Could market panic convince MPs to vote for a Brexit deal?

 Don’t bank on it.

By Taha Lokhandwala

As the country goes tumbling towards a parliamentary vote on Theresa May’s Brexit withdrawal agreement, one thing is clear: this will not be easy. The government’s official line is there is only one meaningful vote, and simple mathematics leaves us assuming the deal as it stands will not pass, but some commentators are now arguing that this pessimism is misplaced.

There are a few reasons for this. One seems to stem from the psychological impact that MPs would suddenly realise the sub-optimal options of “no deal” and “no Brexit” and back a deal. But speculation has grown that the May team could be rescued by something else – a negative reaction from financial markets, which would spook MPs into backing the Brexit deal, if given a second chance (as some in Westminster believe they will be). A theory worth investigating.

The strategy certainly has form. In October 2008, the beginning of the global financial crisis, the US Congress rejected a deal known as the Troubled Asset Relief Program, or Tarp, which allowed the US Treasury to buy up bad loans from banks and provide support to the country’s banking system. Once rejected, investors around the world went into panic selling. Stock markets plummeted. This helped convince Congress the programme was necessary at a second vote.

Could something similar happen in the UK over Brexit? I’m not so sure, and there are a few reasons why.

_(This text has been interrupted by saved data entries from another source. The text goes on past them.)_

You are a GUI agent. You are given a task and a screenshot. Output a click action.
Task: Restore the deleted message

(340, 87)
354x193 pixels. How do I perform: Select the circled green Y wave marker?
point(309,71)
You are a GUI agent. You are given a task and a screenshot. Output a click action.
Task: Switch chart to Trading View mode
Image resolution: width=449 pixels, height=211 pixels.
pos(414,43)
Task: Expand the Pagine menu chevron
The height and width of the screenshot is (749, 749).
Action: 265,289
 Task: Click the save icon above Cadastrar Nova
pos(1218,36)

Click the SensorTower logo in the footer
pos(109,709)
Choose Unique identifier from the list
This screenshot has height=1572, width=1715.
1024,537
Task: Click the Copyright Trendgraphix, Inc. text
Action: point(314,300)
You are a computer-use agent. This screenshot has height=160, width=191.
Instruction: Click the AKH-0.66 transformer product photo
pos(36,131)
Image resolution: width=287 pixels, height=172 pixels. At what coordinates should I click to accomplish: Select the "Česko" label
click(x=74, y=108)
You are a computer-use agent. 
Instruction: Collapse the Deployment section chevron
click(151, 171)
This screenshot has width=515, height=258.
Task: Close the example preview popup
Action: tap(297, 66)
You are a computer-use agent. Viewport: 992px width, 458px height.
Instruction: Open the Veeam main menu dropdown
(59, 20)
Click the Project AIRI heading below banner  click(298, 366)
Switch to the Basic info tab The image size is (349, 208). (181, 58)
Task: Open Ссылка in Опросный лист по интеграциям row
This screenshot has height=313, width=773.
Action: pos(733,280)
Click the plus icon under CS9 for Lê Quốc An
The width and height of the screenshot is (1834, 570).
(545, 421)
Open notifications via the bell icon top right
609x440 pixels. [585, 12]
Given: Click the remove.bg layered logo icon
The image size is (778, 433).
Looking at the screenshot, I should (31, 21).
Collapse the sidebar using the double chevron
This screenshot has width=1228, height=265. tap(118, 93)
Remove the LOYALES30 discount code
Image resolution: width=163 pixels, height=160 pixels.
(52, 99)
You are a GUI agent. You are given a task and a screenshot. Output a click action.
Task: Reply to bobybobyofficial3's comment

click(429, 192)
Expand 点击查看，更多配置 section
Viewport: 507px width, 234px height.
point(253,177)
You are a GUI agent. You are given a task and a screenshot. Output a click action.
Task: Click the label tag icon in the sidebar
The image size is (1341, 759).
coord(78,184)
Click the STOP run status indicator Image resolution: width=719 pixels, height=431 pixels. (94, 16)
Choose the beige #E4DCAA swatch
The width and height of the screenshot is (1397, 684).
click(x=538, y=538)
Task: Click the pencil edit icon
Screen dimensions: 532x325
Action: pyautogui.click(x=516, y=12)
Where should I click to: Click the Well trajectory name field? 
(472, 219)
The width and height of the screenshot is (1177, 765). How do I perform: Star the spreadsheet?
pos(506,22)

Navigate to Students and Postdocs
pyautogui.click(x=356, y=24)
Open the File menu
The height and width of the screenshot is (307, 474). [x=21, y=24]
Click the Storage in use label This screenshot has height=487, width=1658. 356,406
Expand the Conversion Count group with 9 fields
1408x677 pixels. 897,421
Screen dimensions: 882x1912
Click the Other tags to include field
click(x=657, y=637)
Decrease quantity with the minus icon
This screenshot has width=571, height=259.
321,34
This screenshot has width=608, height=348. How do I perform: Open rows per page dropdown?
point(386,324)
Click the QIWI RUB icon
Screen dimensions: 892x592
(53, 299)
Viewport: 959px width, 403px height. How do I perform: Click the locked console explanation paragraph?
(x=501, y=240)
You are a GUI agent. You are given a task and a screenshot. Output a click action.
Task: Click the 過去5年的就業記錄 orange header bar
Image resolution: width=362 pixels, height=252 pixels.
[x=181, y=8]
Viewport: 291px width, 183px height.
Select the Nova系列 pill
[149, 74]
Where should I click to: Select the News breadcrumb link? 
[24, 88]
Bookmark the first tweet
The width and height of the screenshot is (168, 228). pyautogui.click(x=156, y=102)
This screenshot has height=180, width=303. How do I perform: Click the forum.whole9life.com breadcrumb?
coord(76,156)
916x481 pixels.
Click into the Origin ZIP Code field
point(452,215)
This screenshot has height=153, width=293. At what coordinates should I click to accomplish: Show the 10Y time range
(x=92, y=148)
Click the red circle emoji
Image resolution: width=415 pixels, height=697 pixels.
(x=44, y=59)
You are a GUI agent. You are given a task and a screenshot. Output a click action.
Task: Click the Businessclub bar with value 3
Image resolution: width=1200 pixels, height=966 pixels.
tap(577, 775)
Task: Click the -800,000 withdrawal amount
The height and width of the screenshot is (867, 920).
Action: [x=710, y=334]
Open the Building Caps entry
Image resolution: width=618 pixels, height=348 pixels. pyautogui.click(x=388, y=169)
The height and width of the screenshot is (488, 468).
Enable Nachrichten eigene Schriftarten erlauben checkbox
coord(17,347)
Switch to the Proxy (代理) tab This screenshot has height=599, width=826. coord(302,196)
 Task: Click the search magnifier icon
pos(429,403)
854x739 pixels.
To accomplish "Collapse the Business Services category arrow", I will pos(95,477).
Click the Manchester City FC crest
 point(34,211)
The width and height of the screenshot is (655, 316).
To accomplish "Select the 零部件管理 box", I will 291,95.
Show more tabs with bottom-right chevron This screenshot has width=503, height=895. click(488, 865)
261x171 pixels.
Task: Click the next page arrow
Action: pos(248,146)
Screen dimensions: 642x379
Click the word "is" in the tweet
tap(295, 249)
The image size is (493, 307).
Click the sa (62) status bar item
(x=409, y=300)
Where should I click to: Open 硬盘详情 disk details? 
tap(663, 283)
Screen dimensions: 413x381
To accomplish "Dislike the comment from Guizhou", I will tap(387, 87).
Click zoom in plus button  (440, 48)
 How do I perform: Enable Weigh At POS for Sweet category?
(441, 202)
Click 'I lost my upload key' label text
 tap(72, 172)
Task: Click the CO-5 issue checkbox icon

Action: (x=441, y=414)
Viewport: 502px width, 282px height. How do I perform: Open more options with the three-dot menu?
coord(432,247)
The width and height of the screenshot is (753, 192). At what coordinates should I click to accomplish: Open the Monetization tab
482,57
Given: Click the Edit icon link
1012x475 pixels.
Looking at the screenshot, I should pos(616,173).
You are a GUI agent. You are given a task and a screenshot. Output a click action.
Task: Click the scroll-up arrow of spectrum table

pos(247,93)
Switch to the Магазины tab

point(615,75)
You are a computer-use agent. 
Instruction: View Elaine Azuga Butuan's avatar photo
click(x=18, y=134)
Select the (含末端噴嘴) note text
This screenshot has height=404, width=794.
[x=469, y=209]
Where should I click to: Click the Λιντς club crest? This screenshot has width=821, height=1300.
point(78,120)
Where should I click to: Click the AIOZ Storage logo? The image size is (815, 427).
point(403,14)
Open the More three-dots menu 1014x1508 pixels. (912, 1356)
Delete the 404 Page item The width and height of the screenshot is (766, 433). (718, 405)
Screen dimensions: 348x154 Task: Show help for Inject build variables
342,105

The barometer for global financial markets and investors’ sentiment towards Brexit has actually been the strength (or lack of it) of sterling and the wider currency markets, not stock markets. Both foreign and domestic investors have been worried over the uncertainty and economic impact of Brexit on the UK economy, so they have sold sterling-priced assets and bought elsewhere, which has in turn sent the value of sterling down.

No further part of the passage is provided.